## EXERCISE
Please repeat each of the records that follow, exactly as written.

## PROVIDED DATA
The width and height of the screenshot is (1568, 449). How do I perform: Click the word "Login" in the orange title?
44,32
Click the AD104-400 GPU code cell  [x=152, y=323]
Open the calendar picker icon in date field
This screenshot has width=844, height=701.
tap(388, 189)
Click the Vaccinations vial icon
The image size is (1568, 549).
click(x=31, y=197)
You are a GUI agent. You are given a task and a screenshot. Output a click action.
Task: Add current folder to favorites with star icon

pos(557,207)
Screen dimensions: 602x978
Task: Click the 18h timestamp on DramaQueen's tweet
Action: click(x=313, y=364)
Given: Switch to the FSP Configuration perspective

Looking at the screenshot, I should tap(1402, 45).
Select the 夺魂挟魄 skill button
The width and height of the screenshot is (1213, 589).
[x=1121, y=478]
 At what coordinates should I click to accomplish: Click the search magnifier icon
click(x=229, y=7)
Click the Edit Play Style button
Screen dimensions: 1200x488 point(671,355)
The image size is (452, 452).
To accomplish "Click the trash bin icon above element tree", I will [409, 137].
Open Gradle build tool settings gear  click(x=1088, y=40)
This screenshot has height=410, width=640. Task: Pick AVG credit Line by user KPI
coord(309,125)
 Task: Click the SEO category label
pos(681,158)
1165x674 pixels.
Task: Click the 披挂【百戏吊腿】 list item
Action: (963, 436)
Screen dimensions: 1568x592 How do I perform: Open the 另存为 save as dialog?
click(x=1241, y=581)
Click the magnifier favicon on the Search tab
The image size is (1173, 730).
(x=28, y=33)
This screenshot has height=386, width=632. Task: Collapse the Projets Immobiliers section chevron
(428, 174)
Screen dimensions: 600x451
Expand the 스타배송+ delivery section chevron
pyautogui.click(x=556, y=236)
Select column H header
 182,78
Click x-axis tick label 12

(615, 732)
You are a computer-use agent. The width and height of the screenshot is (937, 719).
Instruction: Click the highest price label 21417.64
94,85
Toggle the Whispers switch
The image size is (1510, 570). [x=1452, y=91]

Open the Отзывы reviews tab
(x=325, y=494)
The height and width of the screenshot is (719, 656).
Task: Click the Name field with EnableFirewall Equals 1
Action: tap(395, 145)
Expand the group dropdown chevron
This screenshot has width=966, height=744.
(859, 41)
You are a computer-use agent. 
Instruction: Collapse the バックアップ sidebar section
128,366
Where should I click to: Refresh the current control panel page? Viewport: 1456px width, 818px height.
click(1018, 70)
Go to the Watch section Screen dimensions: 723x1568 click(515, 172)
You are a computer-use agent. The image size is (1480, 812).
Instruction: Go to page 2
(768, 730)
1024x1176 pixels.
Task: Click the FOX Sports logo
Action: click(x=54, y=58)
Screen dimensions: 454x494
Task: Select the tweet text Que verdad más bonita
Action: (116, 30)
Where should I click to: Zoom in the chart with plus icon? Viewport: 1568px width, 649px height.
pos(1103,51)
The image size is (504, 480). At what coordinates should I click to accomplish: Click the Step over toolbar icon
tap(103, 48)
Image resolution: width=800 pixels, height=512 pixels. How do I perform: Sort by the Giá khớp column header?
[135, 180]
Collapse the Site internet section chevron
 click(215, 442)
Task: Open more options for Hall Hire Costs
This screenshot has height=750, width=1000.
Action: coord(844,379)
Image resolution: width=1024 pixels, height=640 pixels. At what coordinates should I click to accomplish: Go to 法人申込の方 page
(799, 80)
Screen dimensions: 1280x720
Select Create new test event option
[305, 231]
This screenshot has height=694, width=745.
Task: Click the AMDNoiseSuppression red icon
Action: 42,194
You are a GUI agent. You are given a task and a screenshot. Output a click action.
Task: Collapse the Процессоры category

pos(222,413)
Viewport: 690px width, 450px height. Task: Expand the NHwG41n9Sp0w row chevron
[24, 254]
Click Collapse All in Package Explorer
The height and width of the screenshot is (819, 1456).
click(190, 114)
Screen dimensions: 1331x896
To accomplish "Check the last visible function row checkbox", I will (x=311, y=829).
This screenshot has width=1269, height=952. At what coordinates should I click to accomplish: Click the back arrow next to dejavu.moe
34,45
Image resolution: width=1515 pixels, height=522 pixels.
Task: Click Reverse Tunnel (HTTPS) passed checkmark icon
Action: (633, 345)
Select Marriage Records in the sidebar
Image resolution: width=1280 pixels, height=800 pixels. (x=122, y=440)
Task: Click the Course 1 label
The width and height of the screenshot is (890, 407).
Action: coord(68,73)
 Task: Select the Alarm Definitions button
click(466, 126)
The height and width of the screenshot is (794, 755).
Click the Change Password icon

## EXERCISE SOLUTION
The width and height of the screenshot is (1568, 449). How do I perform: Click the word "Login" in the orange title?
44,32
Click the AD104-400 GPU code cell  [x=152, y=323]
Open the calendar picker icon in date field
This screenshot has width=844, height=701.
tap(388, 189)
Click the Vaccinations vial icon
The image size is (1568, 549).
click(x=31, y=197)
You are a GUI agent. You are given a task and a screenshot. Output a click action.
Task: Add current folder to favorites with star icon

pos(557,207)
Screen dimensions: 602x978
Task: Click the 18h timestamp on DramaQueen's tweet
Action: click(x=313, y=364)
Given: Switch to the FSP Configuration perspective

Looking at the screenshot, I should tap(1402, 45).
Select the 夺魂挟魄 skill button
The width and height of the screenshot is (1213, 589).
[x=1121, y=478]
 At what coordinates should I click to accomplish: Click the search magnifier icon
click(x=229, y=7)
Click the Edit Play Style button
Screen dimensions: 1200x488 point(671,355)
The image size is (452, 452).
To accomplish "Click the trash bin icon above element tree", I will [409, 137].
Open Gradle build tool settings gear  click(x=1088, y=40)
This screenshot has height=410, width=640. Task: Pick AVG credit Line by user KPI
coord(309,125)
 Task: Click the SEO category label
pos(681,158)
1165x674 pixels.
Task: Click the 披挂【百戏吊腿】 list item
Action: (963, 436)
Screen dimensions: 1568x592 How do I perform: Open the 另存为 save as dialog?
click(x=1241, y=581)
Click the magnifier favicon on the Search tab
The image size is (1173, 730).
(x=28, y=33)
This screenshot has height=386, width=632. Task: Collapse the Projets Immobiliers section chevron
(428, 174)
Screen dimensions: 600x451
Expand the 스타배송+ delivery section chevron
pyautogui.click(x=556, y=236)
Select column H header
 182,78
Click x-axis tick label 12

(615, 732)
You are a computer-use agent. The width and height of the screenshot is (937, 719).
Instruction: Click the highest price label 21417.64
94,85
Toggle the Whispers switch
The image size is (1510, 570). [x=1452, y=91]

Open the Отзывы reviews tab
(x=325, y=494)
The height and width of the screenshot is (719, 656).
Task: Click the Name field with EnableFirewall Equals 1
Action: tap(395, 145)
Expand the group dropdown chevron
This screenshot has width=966, height=744.
(859, 41)
You are a computer-use agent. 
Instruction: Collapse the バックアップ sidebar section
128,366
Where should I click to: Refresh the current control panel page? Viewport: 1456px width, 818px height.
click(1018, 70)
Go to the Watch section Screen dimensions: 723x1568 click(515, 172)
You are a computer-use agent. The image size is (1480, 812).
Instruction: Go to page 2
(768, 730)
1024x1176 pixels.
Task: Click the FOX Sports logo
Action: click(x=54, y=58)
Screen dimensions: 454x494
Task: Select the tweet text Que verdad más bonita
Action: (116, 30)
Where should I click to: Zoom in the chart with plus icon? Viewport: 1568px width, 649px height.
pos(1103,51)
The image size is (504, 480). At what coordinates should I click to accomplish: Click the Step over toolbar icon
tap(103, 48)
Image resolution: width=800 pixels, height=512 pixels. How do I perform: Sort by the Giá khớp column header?
[135, 180]
Collapse the Site internet section chevron
 click(215, 442)
Task: Open more options for Hall Hire Costs
This screenshot has height=750, width=1000.
Action: coord(844,379)
Image resolution: width=1024 pixels, height=640 pixels. At what coordinates should I click to accomplish: Go to 法人申込の方 page
(799, 80)
Screen dimensions: 1280x720
Select Create new test event option
[305, 231]
This screenshot has height=694, width=745.
Task: Click the AMDNoiseSuppression red icon
Action: 42,194
You are a GUI agent. You are given a task and a screenshot. Output a click action.
Task: Collapse the Процессоры category

pos(222,413)
Viewport: 690px width, 450px height. Task: Expand the NHwG41n9Sp0w row chevron
[24, 254]
Click Collapse All in Package Explorer
The height and width of the screenshot is (819, 1456).
click(190, 114)
Screen dimensions: 1331x896
To accomplish "Check the last visible function row checkbox", I will (x=311, y=829).
This screenshot has width=1269, height=952. At what coordinates should I click to accomplish: Click the back arrow next to dejavu.moe
34,45
Image resolution: width=1515 pixels, height=522 pixels.
Task: Click Reverse Tunnel (HTTPS) passed checkmark icon
Action: (633, 345)
Select Marriage Records in the sidebar
Image resolution: width=1280 pixels, height=800 pixels. (x=122, y=440)
Task: Click the Course 1 label
The width and height of the screenshot is (890, 407).
Action: coord(68,73)
 Task: Select the Alarm Definitions button
click(466, 126)
The height and width of the screenshot is (794, 755).
Click the Change Password icon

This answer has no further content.